La Heritage Foundation, qui a largement élaboré le programme Project 2025 que Trump entend mettre à présent en œuvre, promeut Judit Varga, la ministre de la justice chargée de mettre fin à l’indépendance des institutions judiciaires hongroises. Pendant ce temps, Trump affiche sa proximité avec Orban et Musk met en scène des relations idylliques avec Meloni. Tous agissent de concert comme s’ils projetaient de détruire les démocraties européennes de l’intérieur comme de l’extérieur. Ainsi, les ingérences ouvertes se multiplient, Musk appelant à la démission du premier ministre anglais ou lançant au congrès de l’AFD, héritière morale du parti nazi, cet appel martial : « Battez-vous pour un avenir radieux pour l’Allemagne. »

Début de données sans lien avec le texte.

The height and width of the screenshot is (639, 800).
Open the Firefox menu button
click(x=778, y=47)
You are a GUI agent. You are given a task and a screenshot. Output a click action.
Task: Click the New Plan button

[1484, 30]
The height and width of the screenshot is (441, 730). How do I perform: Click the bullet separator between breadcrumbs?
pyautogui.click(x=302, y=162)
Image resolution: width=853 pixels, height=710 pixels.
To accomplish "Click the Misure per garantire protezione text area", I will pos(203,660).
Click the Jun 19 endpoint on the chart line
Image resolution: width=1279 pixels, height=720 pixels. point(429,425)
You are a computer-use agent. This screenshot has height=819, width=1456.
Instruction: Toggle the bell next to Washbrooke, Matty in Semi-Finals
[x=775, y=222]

Déjà menacée par la Russie qui mène contre elle une guerre hybride, l’Europe se voit à présent menacée par les USA : Trump affaiblit l’OTAN et déclenche une guerre économique. Pendant l’avancée russe en Ukraine, il ouvre un nouveau front en revendiquant le Groenland. Alors que des « petits hommes verts » sont déjà bien établis en Crimée, à présent des mystérieux envoyés, coiffés de casquettes siglées Make Greenland Great Again, distribuent des billets verts dans les rues de Nuuk.
En passe dès à présent de devenir l’ultime bastion de l’idéologie intersectionnelle, l’Europe reste menacée de l’intérieur par les lobbys éveillés qui promeuvent des réformes sociétales, orientent les politiques de recherche et favorisent les financements aux associations fréristes ou transactivistes. Ainssi, la Cour de Justice de l’Union Européenne a été saisie par une association militante qui s’indignait que les formulaires de la SNCF indiquent comme civilité Monsieur ou Madame, offensant ainsi transgenres et non-binaires. La Cour, dans son arrêt, stipule que « l’entreprise ferroviaire pourrait opter pour une communication reposant sur des formules de politesse génériques inclusives », sans corrélation « avec l’identité de genre présumée des clients ». Pendant ce temps, la justice européenne semble oublier le Qatargate comme les ingérences russes et maintenant américaines dans les élections.
Inquiets d’une vassalisation annoncée, les européens attachés à la démocratie s’avisent maintenant qu’en seulement dix ans, un milliard d’hommes supplémentaires ont été assujettis par des tyrannies.